Let it be known that I will haunt anyone responsible for dressing me in a suit and horror of all horrors, nylons or Spanx. I rarely get a moment to horizontally relax and if I am going to be in that position for eternity I better be in my moose boxers, “Hike Naked in the Woods — Add Color to Your Cheeks”
t-shirt and bunny slippers. For that matter, I might go the cremation route. Although, I have a friend whose mom wanted to be cremated and his dad wanted to be placed in a crypt. His mom died first. Their dad died years later. The funeral was a sealed deal (literally) when the family remembered their mother wanted her urn of ashen remains placed in the casket with her beloved husband. They relied on the professional funeral staff to remove the casket from the crypt, reopen it and place the urn inside. After some inquiries to make certain things went smoothly, it came to light that the only place their mother’s remains would fit was between their dad’s legs. Their mother is either cursing or singing their praises from the great beyond.

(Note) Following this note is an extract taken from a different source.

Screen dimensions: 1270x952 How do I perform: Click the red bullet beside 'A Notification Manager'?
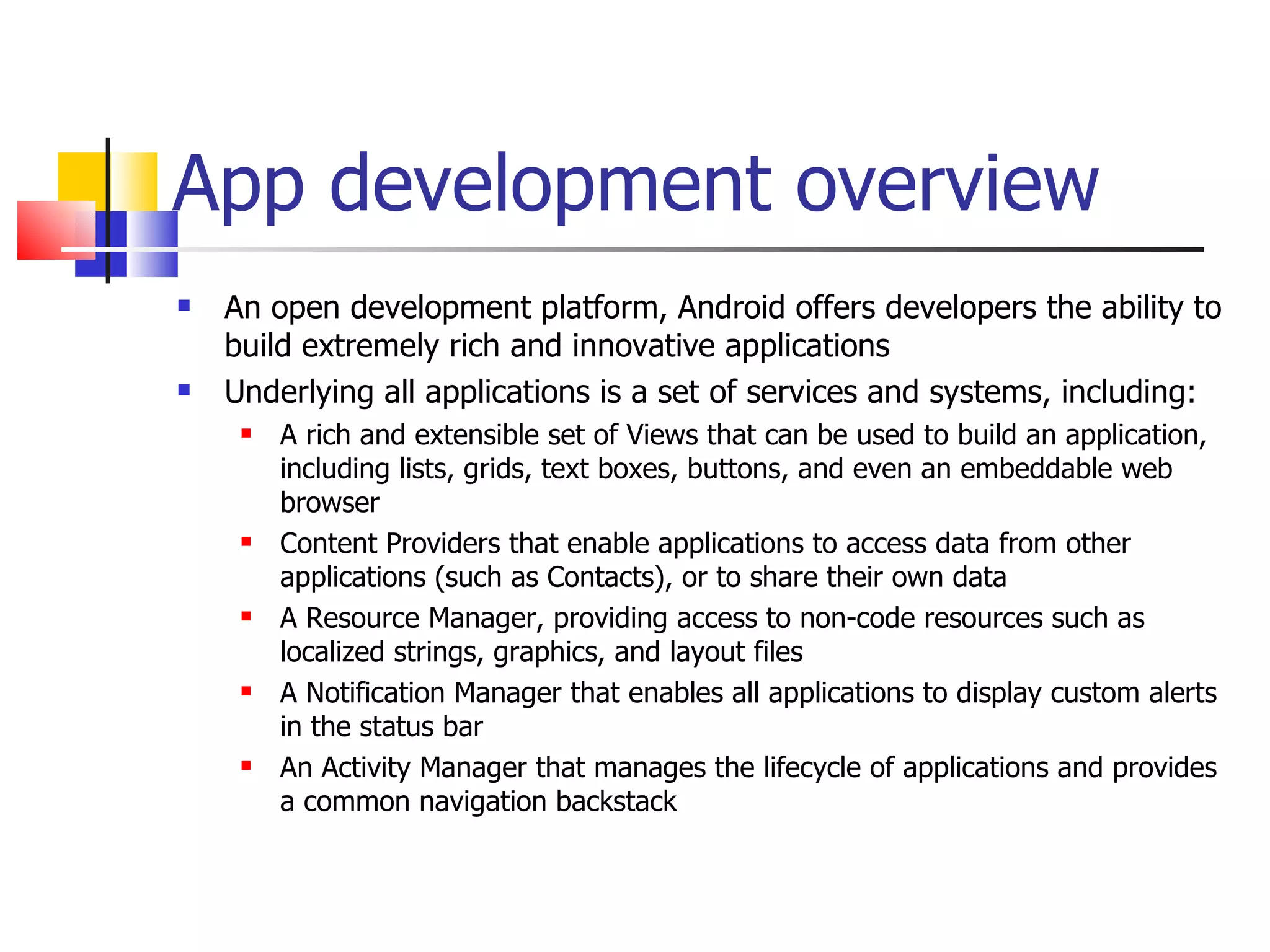point(246,692)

I should probably eliminate the funeral procession in case history truly does repeat itself. Uncle Emil and Aunt Viv were gabbing on the way from a funeral service to the grave site. Not paying attention, they veered the wrong way and got separated from the cars in front of them. Unfortunately, the cars behind followed them, all with their purple funeral flags flapping in the wind. The old saying “If you don’t know where you are going, any road will take you there” proved correct. Being the newly elected, “directionally clueless” lead car, it took them a while to get back on track. When they finally emerged from their vehicles, they were rolling over in tears … of laughter more than grief.
I will also need to pad time since I tend to be “fashionably late,” like my great Aunt Elsie. Family members would tell her that they wouldn’t be surprised if she were late to her own funeral. They were right. Aunt Elsie died while on an out-of-town vacation. Her body was to be flown home immediately for the service and somehow she ended up in New York’s LaGuardia Airport. Just like in life, her mourners in Indiana decided to go on without her knowing that she would show up in her own sweet time.
I really enjoy reliving a person’s life through a memorial video and would like one made. A word to my family: If you include old home movies, watch them in their entirety before adding them to a keepsake memory video. Mourners were watching a beautiful video tribute to my friend’s mom when it was rudely interrupted by one of her brother’s attempts at film making during his teen years. Think Wayne’s World meets Chainsaw Massacre. Considering I almost distributed a photo of my three darling daughters in the tub (until my seven-year-old pointed out you could see me clad in a too-short bathrobe taking the photo in the mirror’s reflection with my “hoo hoo” hanging out) has me a bit nervous about sharing our photos and videos.
I am still undecided about the whole “showing the body” tradition. I always think of my friend who is a nurse, when she told me that her demented patient Walter spent the entire day telling her he had died. The next day she walked into his room and found him completely naked. She said, “Walter, I thought you said you died yesterday. Now what are you doing?” To which he responded, “I did. Today is the showing.”
I may be unclear about the details of my exit strategy but I do know this; I can barely recall the specifics of my loved ones funerals, but I distinctly remember the sound of their laughter and the way it felt to be loved by them. So throw me in a box or scatter my ashes on Maple Lake — I’ll focus on giving the people in my life something to remember.